In many cases, the obvious prompts aren’t sufficient. But in a surprising number of cases, they are. I still often find this advice useful myself: when my attention slips, I am often helped by someone just asking me to consider the obvious — “what would make the task less dreadful?” or “have you thought for five minutes about alternatives?” or “have you considered delegating this?” and so on.
Our brains are basically undercooked sausages and it’s both terrifying how easy it is to forget to do all of the obvious things regularly and very encouraging because the bar for doing better is set so low. This is why I think weekly one-on-ones (therapy, coaching) are actually really helpful.
Be careful when taking advice
It’s especially difficult to figure out what we really care about when we’re young and we should be vigilant to not be swayed by people who are older and who seem like they know what they care about or by our peer group which, as a whole, always seems to know where it’s moving.
The only adults teenagers are really exposed to are teachers and professors and I, for example, was very prone to seek advice from those I especially admired. I think I realized that I do not share some of the most important traits for which teachers and professors are selected (lack of desire to build things irl; intellectual play as one of the central pleasures in life, etc.) and that I probably shouldn’t listen too carefully to what my favorite professors think about life a bit too late.
I studied economics in the university and there were two standard paths among people around me:
PhD in economics
finance/consulting
I think I realized that the actual reasons for these are usually
“I don’t know what I want and I don’t want to have a jerb”
“I don’t know what I want but people in finance/consulting make a lot of money and have high optionality so why not”
also a bit too late and I’m glad all the banks and consulting firms I applied to rejected all of my applications. I felt the pull of having a prestigious job incredibly strongly, even after my blog became fairly popular and I think I got very lucky that I failed to find a job, despite earnestly trying to do it for a long time.
The advice we are given is systematically biased not only because people are just bad it figuring out how shit works but also because advice can’t be isolated away from the relationships we have. If a friend suggests you to drop out of school and start a startup or write full-time, they will partly be to-blame for what happens to you when you make that decision (and unconventional life decisions do often end poorly). Nobody ever got fired for buying IBM applies to advice too and advice you receive will be systematically biased in favor of safe choices.

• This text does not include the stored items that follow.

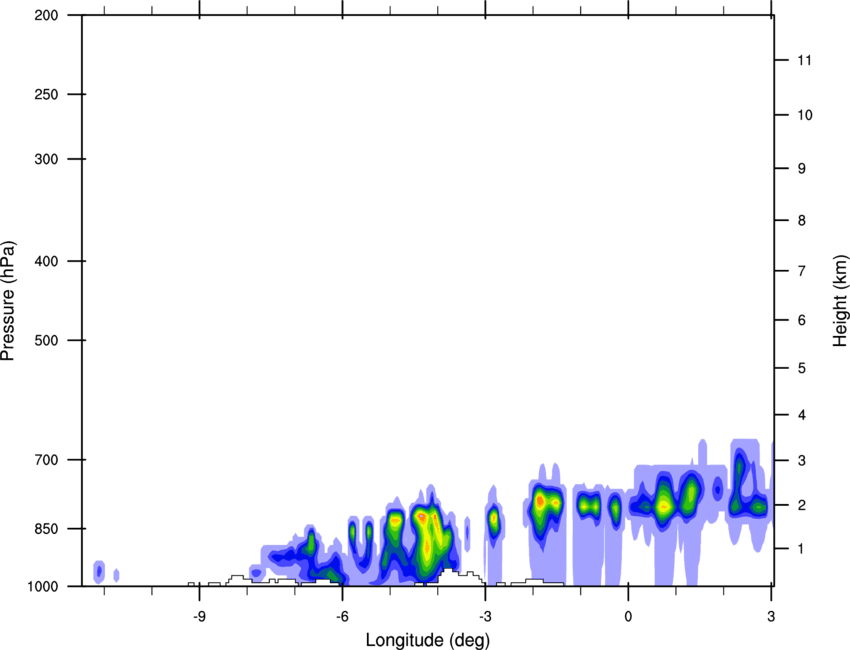Screen dimensions: 850x650
Task: Click the 1000 hPa pressure tick label
Action: tap(43, 586)
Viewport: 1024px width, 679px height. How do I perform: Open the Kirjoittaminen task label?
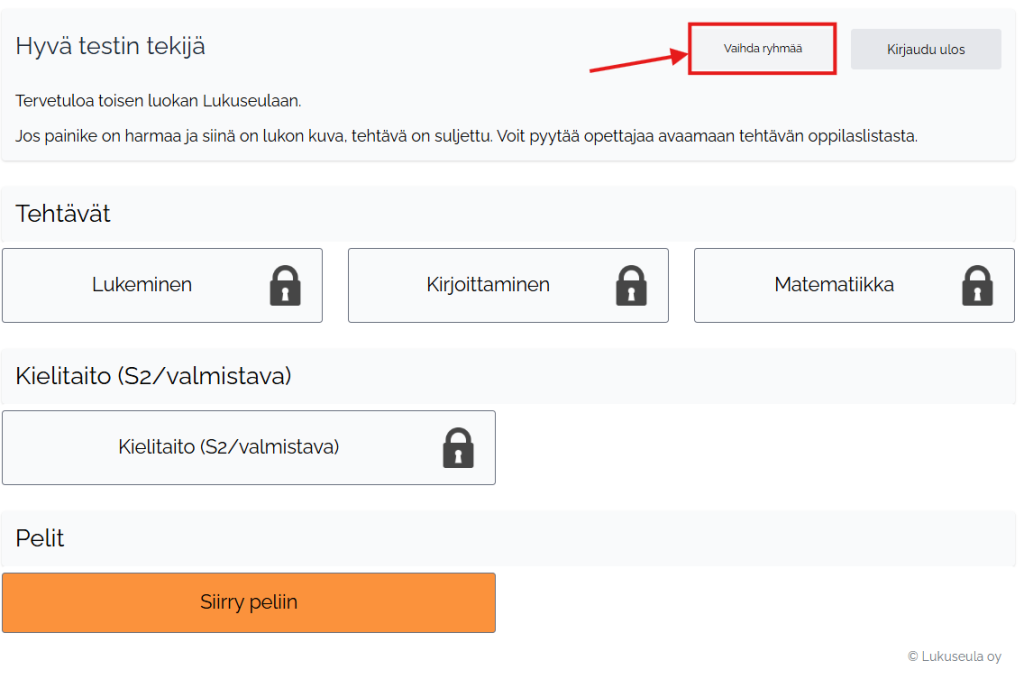pos(488,285)
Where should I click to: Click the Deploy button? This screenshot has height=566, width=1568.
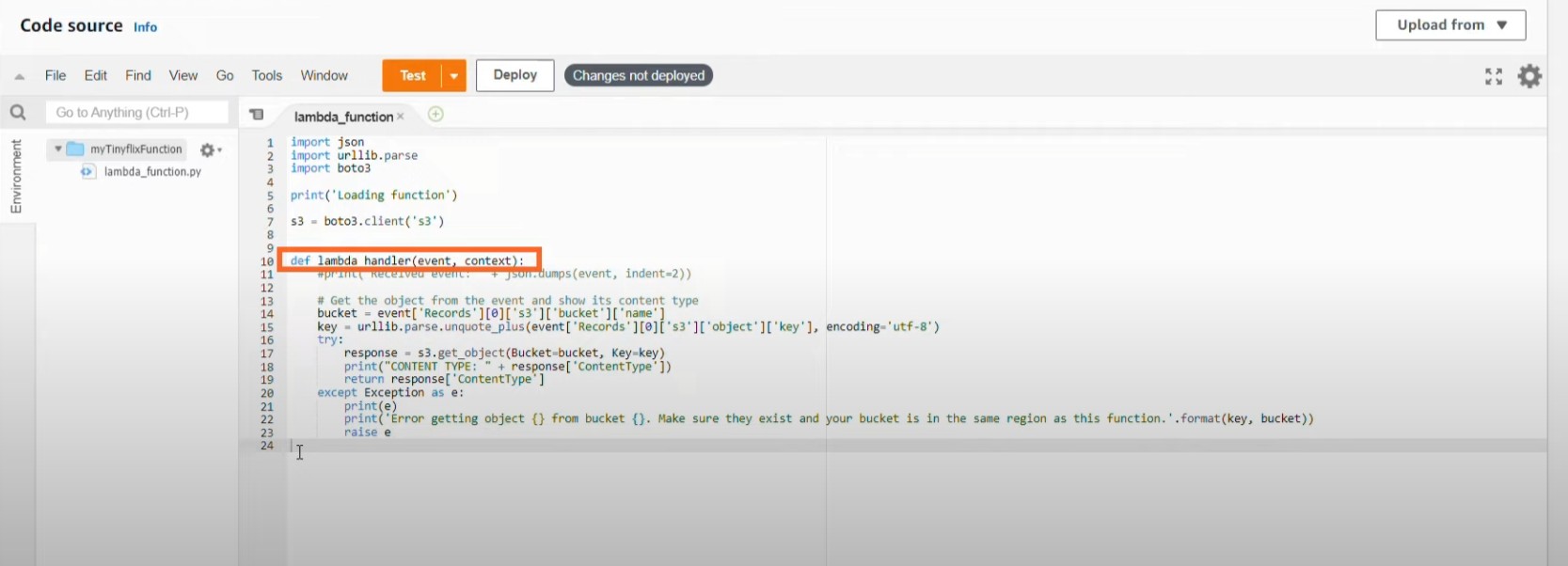point(515,75)
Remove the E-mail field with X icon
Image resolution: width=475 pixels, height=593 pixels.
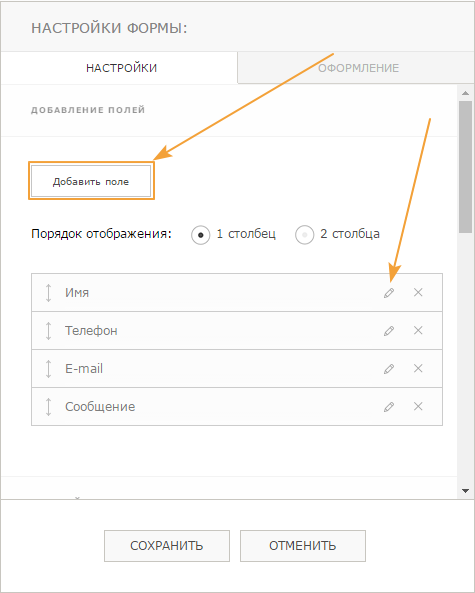418,368
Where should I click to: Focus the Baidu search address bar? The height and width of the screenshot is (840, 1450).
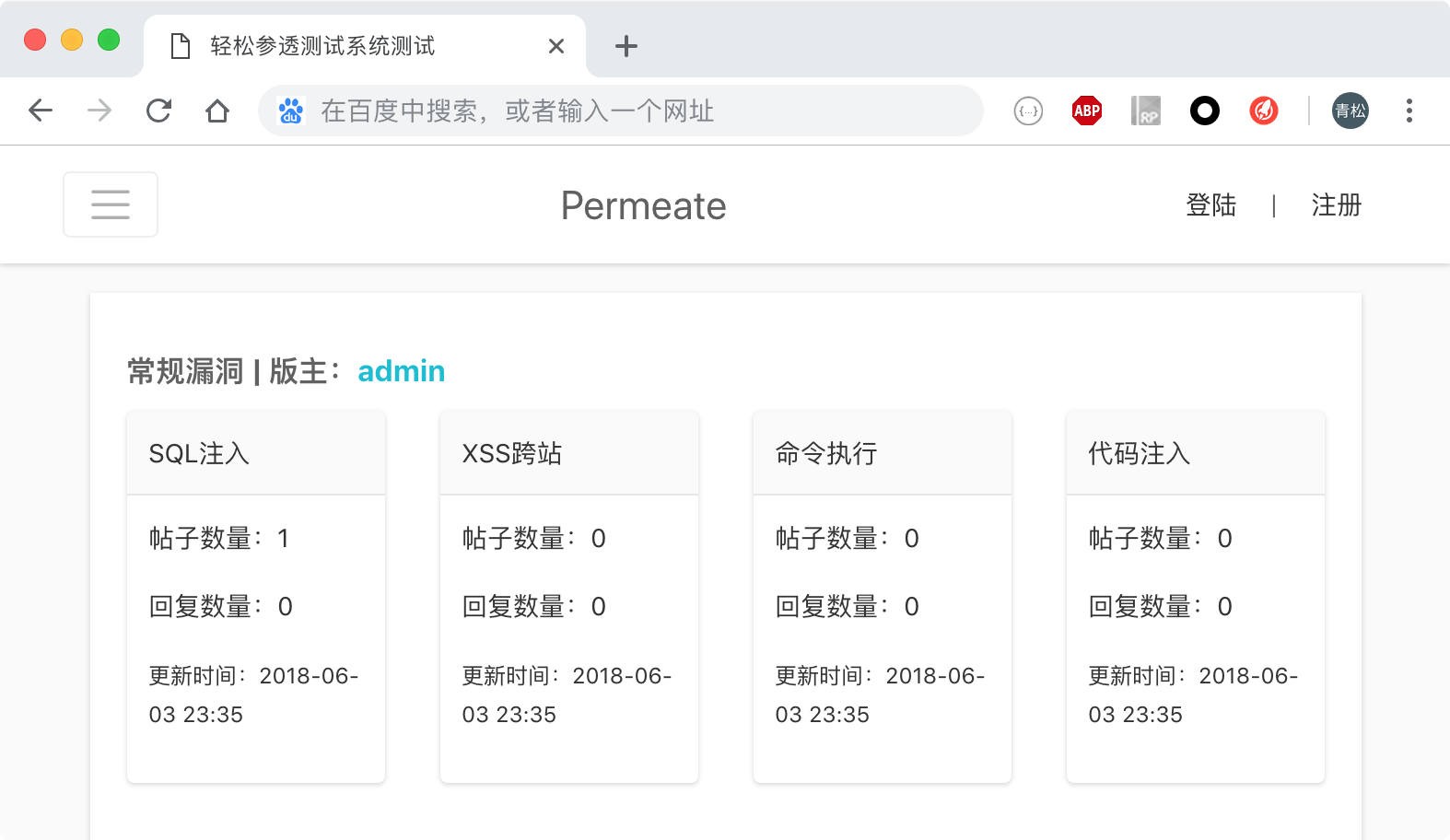pos(617,111)
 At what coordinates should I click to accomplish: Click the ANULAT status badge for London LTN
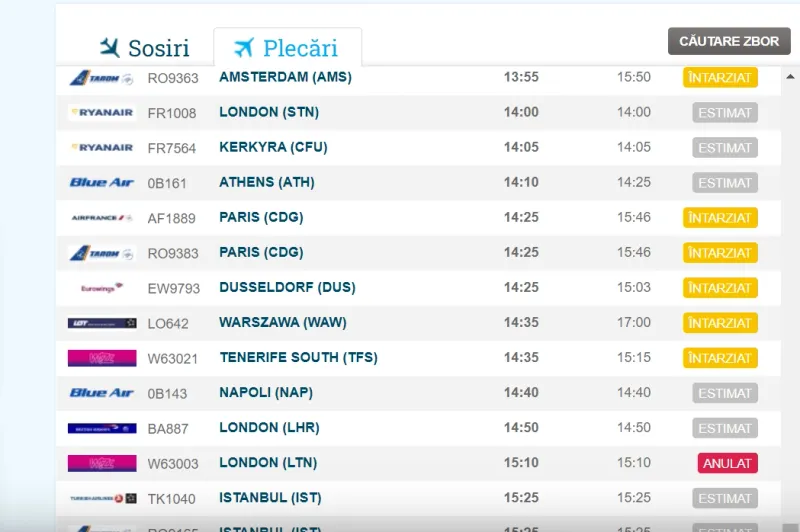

One way out of this is to perhaps explicitly ask something along the lines of “what’s the most outrageous advice you can come up with? what advice are you scared of giving me because you think I’ll blame you if it fails?" and to remember to try to figure out why they believe the things they tell you, why the made the decisions they made, and why they tell you these specific things whenever someone shares advice with you.
Finally, do remember that most people only did 1 or 2 things in their life. The probability that one of them is exactly what you should be doing with your life is very low, and they probably know next to nothing about everything else.
Conclusion
Giving good advice is both incredibly easy and incredibly difficult. It’s usually helpful to note the motivation, personality, personal circumstances, etc. of the person on the other end of the conversation and to give both of you enough time to figure out what’s really going on. And yet, sometimes “just do x” is the best advice you could give and sometimes hearing “just do x” is the best advice you can hear.